Design of adaptive output feedback synchronizing controllers for networked PDEs with boundary and in-domain structured perturbations and disturbances

This work considers a class of networked distributed parameter systems with structured perturbations and disturbances. These systems are assumed to have identical unknown structured perturbations and unknown disturbances but different initial conditions. The multi-task controllers aim to adaptively compensate both structured perturbation and disturbance effects. Additionally, to follow a virtual leader by ensuring the asymptotic convergence of each of the networked states to the leader's state. Finally, to synchronize in the sense of the convergence of the pairwise state errors. A four-part controller is proposed to address all tasks and provides many new elements for control of networked spatially distributed systems. The adaptive estimates of both the disturbance and the structured perturbation terms include a consensus term in their adaptive laws which provide the first coupling of the networked systems and aims at providing a weak version of persistence of excitation. The consensus protocol included in the synchronization component of the controller addresses the communication burden by transmitting output signals to its communicating systems instead of entire states and further, adapts the synchronization weights in proportion to the pairwise state disagreement, as a means to minimize the control effort.

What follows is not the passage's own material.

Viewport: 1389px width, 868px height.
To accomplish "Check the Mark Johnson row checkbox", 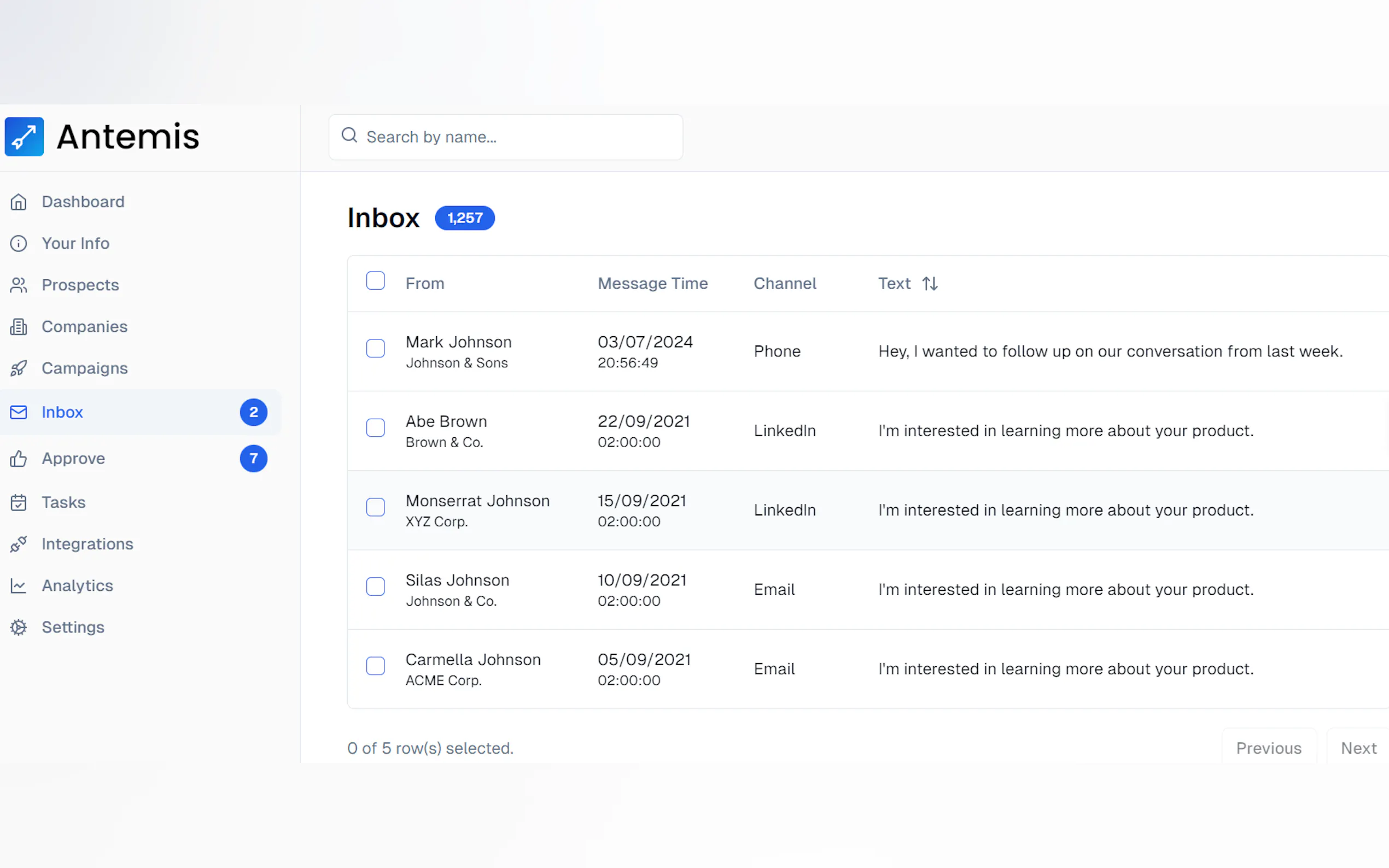I will click(376, 349).
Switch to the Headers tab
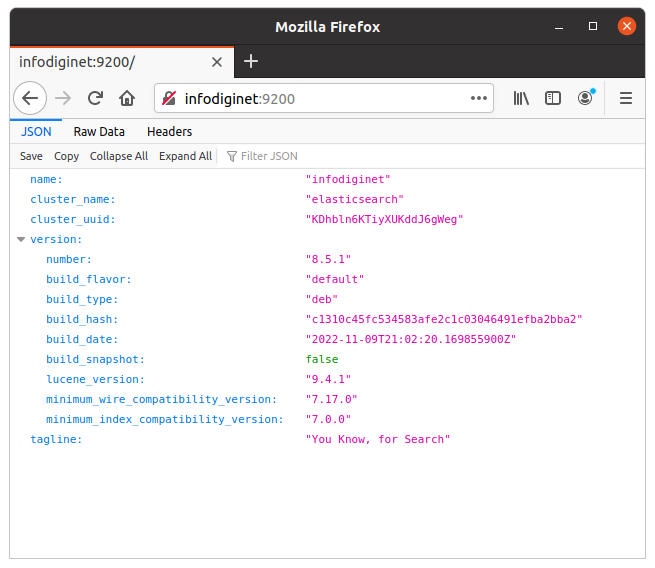 (x=169, y=132)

An abstract theoretical framework is established which handles a wide class of infinite dimensional systems including PDEs with both in-domain and boundary control and observation, and is conducive to well-posedness and stability analysis. Using the proposed multi-component controllers, the convergence of the networked states to the leader's state is established using Lyapunov stability arguments for infinite dimensional systems, along with the boundedness of all signals. The well-posedness of all networked closed loop systems is shown by using established results on an analytic semigroup approach. A numerical example involving five networked partial differential equations with boundary observation, control, and disturbances and structured perturbations at the boundary, is presented and which provides insights on the control and synchronization of networked PDE systems.